A Prometheus exporter for the Intel Neural Compute Stick 2 (NCS2) / Intel Movidius MyriadX

Quick Start

To directly install prometheus_ncs2_exporter as a DaemonSet into the Kubernetes cluster:

$ kubectl apply -f https://raw.githubusercontent.com/adaptant-labs/prometheus_ncs2_exporter/prometheus-ncs2-exporter.yaml

Pods will be scheduled on any node with a feature.node.kubernetes.io/usb-ff_03e7_2485.present (provided by NFD) or accelerators/ncs2 (provided by k8s-auto-labeller, in combination with NFD-based discovery) label set. These labels can also be set manually on NCS2-capable nodes for simple deployments in order to enqueue the Pod.

Usage

prometheus_ncs2_exporter can be run as-is without any additional configuration. A number of configuration and validation options are provided, but should not need to be used in normal cases. These are explained below:

$ prometheus_ncs2_exporter --help
usage: prometheus_ncs2_exporter [-h] [--ip IP] [--port PORT]
                                [--polling-interval SEC] [--model MODEL]
                                [--instantiate-devices]

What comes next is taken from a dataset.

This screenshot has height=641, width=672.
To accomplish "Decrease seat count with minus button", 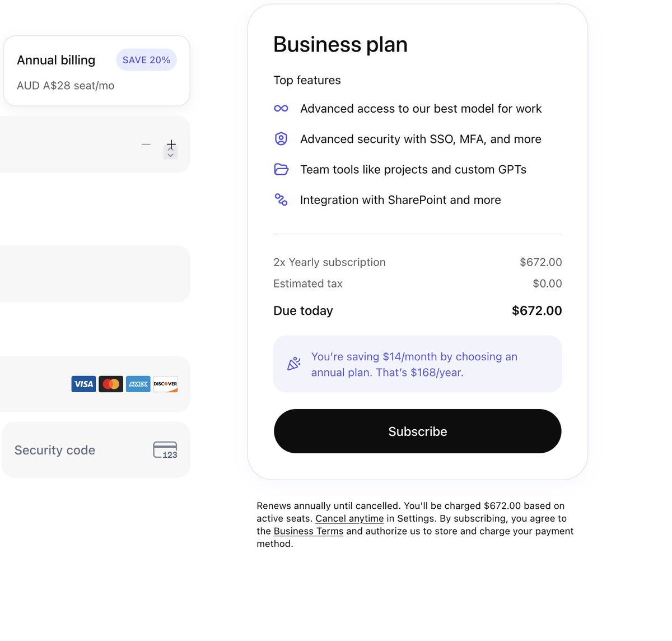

Prometheus Exporter for Intel NCS2 Metrics

optional arguments:
  -h, --help              show this help message and exit
  --ip IP                 IP address to bind to (default: 0.0.0.0)
  --port PORT             Port to expose metrics on (default: 8084)
  --polling-interval SEC  Polling interval in seconds (default: 1)
  --model MODEL           XML (IR) model to load (only for validation)
  --instantiate-devices   Instantiate available devices (only for validation)

Metrics

The following metrics are exported:

Metric Description
ncs2_num_devices The total number of NCS2 devices
ncs2_num_available_devices The total number of available NCS2 devices
ncs2_temperature_celsius NCS2 device temperature in Celsius (per device)

Viewed from the exporter:

# TYPE ncs2_num_devices gauge
ncs2_num_devices 1.0
# HELP ncs2_num_available_devices Number of available NCS2 devices
# TYPE ncs2_num_available_devices gauge
ncs2_num_available_devices 1.0
# HELP ncs2_temperature_celsius NCS2 device temperature in Celsius
# TYPE ncs2_temperature_celsius gauge
ncs2_temperature_celsius{name="MYRIAD"} 40.917320251464844

Note: Unfortunately, as the current OpenVINO API does not presently permit querying the DEVICE_THERMAL metric directly without a model loaded onto the device, the ncs2_temperature_celsius metric will, therefore, return 0°C for devices that don't presently have a model loaded. Furthermore, applications that are using the NCS2 device directly may result in the device being flagged as unavailable by the OpenVINO runtime, preventing the main exporter from being able to enumerate the device or obtain metrics from it. In order to mitigate these issues, the exporter has been split into two parts:

  • The main exporter that provides an overview of NCS2 devices on the system (discoverable/available)
  • A device metric exporter to be instantiated within each NCS2-enabled inference application independently

A high-level overview of the expected interactions, metric sources, and integration points is as follows:

NCS2 Exporter Overview

Device Metric Exporter Instantiation in Inference Applications

prometheus_ncs2_exporter exposes a python API that can be used directly by inference applications, and which is complementary to the OpenVINO Inference Engine Python API. A minimal example is provided below:

from prometheus_ncs2_exporter import NCS2DeviceExporter
from openvino.inference_engine import IECore
from time import sleep

inference_engine = IECore()
net = inference_engine.read_network('model.xml', 'model.bin')
exec_net = inference_engine.load_network(net, 'MYRIAD')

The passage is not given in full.